Zitierter Text
Konrad Deubler an Ernst Haeckel, Goisern, 10. November 1875

Dorf Goisern 10 Nofbr 1875

Lieber guter Herr Professor!

Sie hatten wohl keine Ahnung in welcher verzweifelten traurigen Situation Ihre prachtvolle Interessante Broschiere „Brussa und der asiatische Olymp“ mich antreffen wird, und welche Freude – welchen Trost in meinen Unglük es auf mich machte, das Sie edler Kämpfer für die höchsten Interessen der Menschheit an mich wieder gedacht haben. Sie könen es mir wohl kaum glauben, mit welcher Achtung und Verehrung ich an Ihnen hänge, wie stolz ich auf Ihre Freundschaft bin. Ich Ungläubiger, ich kann mir keinen Gott, kein jenseits, und wie alle diese Mährchen heisen mögen, vorstellen. Hänge aber dafür mit so tieferer und innigerer Verehrung an den Menschen, in denen ich die Repräsentanten und Dolmetscher der höchsten Ideen unserer Zeit erkenne.

Wie glüklich und zufrieden ich mit meinen Weibe auf meinen Alpenhäuschen in Primesberg verlebt habe, waren Sie foriges Jahr selbst zeuge, || vor 8 tagen nahm alle diese herlichkeit ein Ende. Ein Schlaganfall traf mein sonst so gesundes Weib plötzlich in der Küche – Ich trug sie für todt ins Bett – sie erholte sich aber wieder, aber wie? Die ganze rechte Seite war gelähmt, die Zunge, Hand und Fuß. Sie konte kein Wort mehr mit mir Reden – den 7tn tag trat auch am rechten Lungenflügel eine Lähmung ein, jezt konte sie nur mit ungeheuerer Anstrengung Athem schöpfen, vorigen Samstag Nachts 12 Uhr war sie gestorben. Ich war die ganze Zeit keinen Augenblick von Ihrem Schmerzenslager gewichen. Während dieser Zeit bekam ich ihr Büchlein – den anderen tag erhielt ich einen Brief von einem Gesinungsgenossen und eifrigen Verehrer von Ihnen „Arnold Dodel“ aus Zürich. Das Buch meines Alten Freundes Feuerbach „Gedanken über Tod und Unsterblichkeit“ Ihr heft – und Dodels Freundschaftsbrief, das waren die besten Tröstungen in diesen für mich so ernsten Stunden. 42 Jahre haben wir, ich und mein Weib gute und schlechte tage || mitsamen verlebt, Sie war mir ein guter treuer Kamerad – ein ächt deutsches Weib –! Mir war, als wenn Sie aus dem Grabe mir zum Abschied die Worte des Dichters noch zugeruffen häte

Ich geh’ Natur, in deine Hand,

Da ich ausgelebt, zurück;

Wo du bist, ist das Mutterland,

Dort blüht mir ewig Glük,

Tod ist ja nur ein Menschenworth,

Denn Tod ist weder hier noch dort.

Übungsaufgabe a
Gib aus den Einträgen die Zeilen zwischen der Zeile mit „Click the vertical scrollbar of song list“ und der Zeile mit „pyautogui.click(x=1630, y=608)“ unverändert wieder, beide Zeilen eingeschlossen.
Der Brief und die Einträge hängen inhaltlich nicht zusammen.

Vorgegebene Einträge
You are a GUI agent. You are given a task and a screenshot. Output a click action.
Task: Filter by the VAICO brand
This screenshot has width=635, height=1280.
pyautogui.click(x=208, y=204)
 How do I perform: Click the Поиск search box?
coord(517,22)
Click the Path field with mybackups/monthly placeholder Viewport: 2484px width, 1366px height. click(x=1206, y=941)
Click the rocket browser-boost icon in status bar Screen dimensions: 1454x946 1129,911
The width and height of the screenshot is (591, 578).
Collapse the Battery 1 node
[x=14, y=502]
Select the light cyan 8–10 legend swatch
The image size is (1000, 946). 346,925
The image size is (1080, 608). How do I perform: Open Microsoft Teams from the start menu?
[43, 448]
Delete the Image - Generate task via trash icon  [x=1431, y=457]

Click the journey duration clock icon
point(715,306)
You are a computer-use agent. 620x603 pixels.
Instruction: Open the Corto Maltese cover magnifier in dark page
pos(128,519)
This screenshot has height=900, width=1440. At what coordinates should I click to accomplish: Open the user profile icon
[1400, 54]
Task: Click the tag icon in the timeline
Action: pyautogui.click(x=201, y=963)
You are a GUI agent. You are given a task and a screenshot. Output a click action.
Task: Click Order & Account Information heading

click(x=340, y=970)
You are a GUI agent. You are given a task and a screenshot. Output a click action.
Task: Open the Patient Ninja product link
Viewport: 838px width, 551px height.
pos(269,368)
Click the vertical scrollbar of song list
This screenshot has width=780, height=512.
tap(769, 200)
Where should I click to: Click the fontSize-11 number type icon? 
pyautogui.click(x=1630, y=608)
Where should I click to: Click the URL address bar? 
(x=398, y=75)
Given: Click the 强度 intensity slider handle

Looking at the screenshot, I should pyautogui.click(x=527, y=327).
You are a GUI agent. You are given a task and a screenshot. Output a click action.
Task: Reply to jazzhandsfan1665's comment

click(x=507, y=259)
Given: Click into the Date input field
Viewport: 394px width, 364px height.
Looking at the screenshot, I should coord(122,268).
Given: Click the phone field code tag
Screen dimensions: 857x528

Übungsaufgabe b
Schreib aus dem Brief den Abschnitt zwischen „Sie hatten wohl“ und „unserer Zeit erkenne.“ wortgetreu ab, beides eingeschlossen.

Schriftliche Antwort a
Click the vertical scrollbar of song list
This screenshot has width=780, height=512.
tap(769, 200)
Where should I click to: Click the fontSize-11 number type icon? 
pyautogui.click(x=1630, y=608)

Schriftliche Antwort b
Sie hatten wohl keine Ahnung in welcher verzweifelten traurigen Situation Ihre prachtvolle Interessante Broschiere „Brussa und der asiatische Olymp“ mich antreffen wird, und welche Freude – welchen Trost in meinen Unglük es auf mich machte, das Sie edler Kämpfer für die höchsten Interessen der Menschheit an mich wieder gedacht haben. Sie könen es mir wohl kaum glauben, mit welcher Achtung und Verehrung ich an Ihnen hänge, wie stolz ich auf Ihre Freundschaft bin. Ich Ungläubiger, ich kann mir keinen Gott, kein jenseits, und wie alle diese Mährchen heisen mögen, vorstellen. Hänge aber dafür mit so tieferer und innigerer Verehrung an den Menschen, in denen ich die Repräsentanten und Dolmetscher der höchsten Ideen unserer Zeit erkenne.